Je vais la laisser dans le petit salon qui est fermé derrière la chapelle pour l’hiver.  Ma mère va venir l’arroser de temps en temps, tu peux me prêter la clé?

Oui c’est sûr

Pendant que j’attends, l’infirmière en chef discute avec la fille d’une patiente près de l’ascenseur.
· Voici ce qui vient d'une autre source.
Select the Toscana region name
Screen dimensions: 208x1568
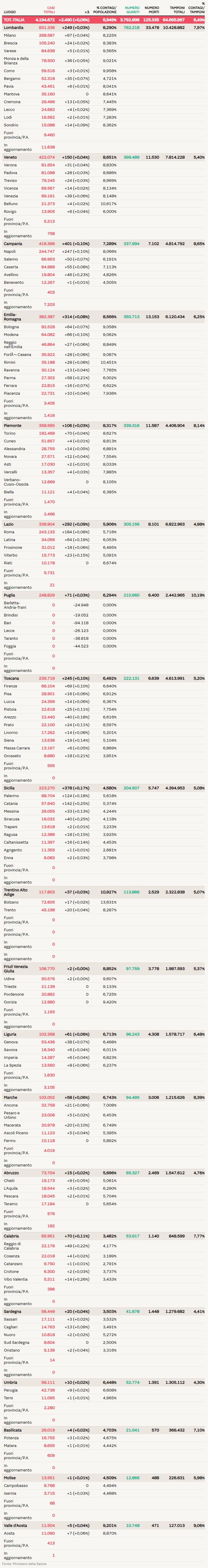tap(11, 678)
On a monté les thermostats le plus qu’on pouvait dans la chambre de votre mère, mais la pauvre elle se plaint tout le temps qu’elle a froid.  Nous on peut pas vraiment faire plus que ça.  C’est presque l’hiver et on a regardé, votre mère n’a que des petites blouses de coton et des vêtements d’été dans ses tiroirs.  Ça serait bien de lui acheter quelques vestes ou chandails de laine et un pyjama plus chaud, elle serait beaucoup plus confortable…

Ma mère elle a 92 ans.  Le médecin arrête pas de nous dire qu’elle passera pas l’hiver alors je vais pas dépenser tout l’argent pour lui refaire une garde-robe certain!